The hum of a bowstring and a yelp to her left told her Miiri had at least wounded another.

Kyri suspected they would only be more dangerous wounded, reverting to their animal instincts, but with human cunning.

Her nerves hummed with tension.

These Hunters were fast….frighteningly fast, and smart enough to seek cover and wait until Tirol had flown within range. As smart as men, as fast as wolves…

Three were left and at least one was wounded, maybe two.

Far more cautiously, Miiri and Tirol circled, searching for sign, the twitch or tremble of a branch, a smaller animal breaking from cover. Kyri did the same. She spotted a movement in the bushes below and sent a warning to the other two as a Hunter feinted and another burst out of hiding. Miiri’s sharp eyes caught the first and fired. It howled and fell.

Kyri’s own arrow narrowly missed the second.

Then there was a blur in the corner of her eye and she twisted automatically to try to avoid it. It still hit her hard, if not where it intended, its teeth snapped at her arm, its back feet clawed at her. With its weight and the distraction, it was enough to pull her out of her climb. They tumbled and dropped. She released her bow and pulled her belt knife even as they fell. A quick slash of the blade across its belly and the thing released her, but not before doing damage to her wing. Pain seared like fire.

Pulling out of the dive, she tucked, tumbled and rolled to her feet, letting go of her belt knife in favor of drawing her sword.

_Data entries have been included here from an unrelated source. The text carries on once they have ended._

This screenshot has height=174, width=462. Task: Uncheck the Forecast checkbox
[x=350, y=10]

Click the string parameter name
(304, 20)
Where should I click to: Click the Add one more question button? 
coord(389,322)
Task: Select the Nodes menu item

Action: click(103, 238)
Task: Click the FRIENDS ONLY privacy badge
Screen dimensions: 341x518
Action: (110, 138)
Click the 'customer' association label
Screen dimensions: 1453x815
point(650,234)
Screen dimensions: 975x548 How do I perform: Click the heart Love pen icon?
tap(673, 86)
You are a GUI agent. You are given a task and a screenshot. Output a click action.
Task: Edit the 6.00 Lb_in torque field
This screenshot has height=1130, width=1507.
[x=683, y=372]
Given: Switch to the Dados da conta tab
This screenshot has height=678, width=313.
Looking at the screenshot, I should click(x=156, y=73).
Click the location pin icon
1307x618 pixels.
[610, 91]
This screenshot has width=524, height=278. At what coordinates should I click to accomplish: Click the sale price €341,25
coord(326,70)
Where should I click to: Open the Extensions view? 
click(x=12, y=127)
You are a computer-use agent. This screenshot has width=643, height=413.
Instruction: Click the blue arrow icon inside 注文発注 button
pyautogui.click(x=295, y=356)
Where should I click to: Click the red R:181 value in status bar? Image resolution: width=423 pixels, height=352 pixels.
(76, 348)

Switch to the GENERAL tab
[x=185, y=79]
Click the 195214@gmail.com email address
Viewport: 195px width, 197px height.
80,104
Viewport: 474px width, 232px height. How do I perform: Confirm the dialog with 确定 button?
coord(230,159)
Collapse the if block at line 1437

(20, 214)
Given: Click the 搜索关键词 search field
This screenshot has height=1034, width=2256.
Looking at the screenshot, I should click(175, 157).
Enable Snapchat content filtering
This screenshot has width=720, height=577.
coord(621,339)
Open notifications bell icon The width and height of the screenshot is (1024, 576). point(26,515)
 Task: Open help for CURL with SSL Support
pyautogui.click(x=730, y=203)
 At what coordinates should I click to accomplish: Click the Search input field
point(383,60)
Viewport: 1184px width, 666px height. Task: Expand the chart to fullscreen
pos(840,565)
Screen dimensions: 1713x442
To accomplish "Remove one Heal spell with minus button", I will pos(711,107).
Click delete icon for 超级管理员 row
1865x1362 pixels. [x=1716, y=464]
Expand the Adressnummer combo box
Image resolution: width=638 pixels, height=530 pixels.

Here on the ground she would need reach and something against her back if she were going to survive. She couldn’t fly, the injured wing wouldn’t bear her weight.

She raced for a tree that speared up from between the rocks, hearing pursuit as one of the Hunters closed on her through the brush, Miiri and Tirol darting through the trees in pursuit. Their bowstrings hummed as they fired.

The Hunter or Hunters were quick. And closing.

Fairy were quick, though, too.

A leap and Kyri turned in mid-air, planted her feet on another tree, bounced off of it as the Hunter closing on her snarled with fury. It scrambled below her as she flipped in mid-air to land on her feet on the rock with the tree at her back.

Already it was leaping….

Kyri spun on her heels, both hands around the hilt of her sword as she swung, taking its head, ducking as its momentum shot it over her, drenching her in it’s blood.

Tirol got the last, even as it raced toward her.

For a moment the three of them stood silently, listening to the forest, trying to get their wind back.

The real pain hadn’t hit yet, Kyri knew, but what there was was bad enough. It only burned a little, now. Later she knew it would hurt a great deal more.

She looked to Tirol and nodded at the claw marks on his leg that seeped blood.

“You’ll have to come to me,” she said.

“Kyri,” Tirol protested as he eyed her own wounds.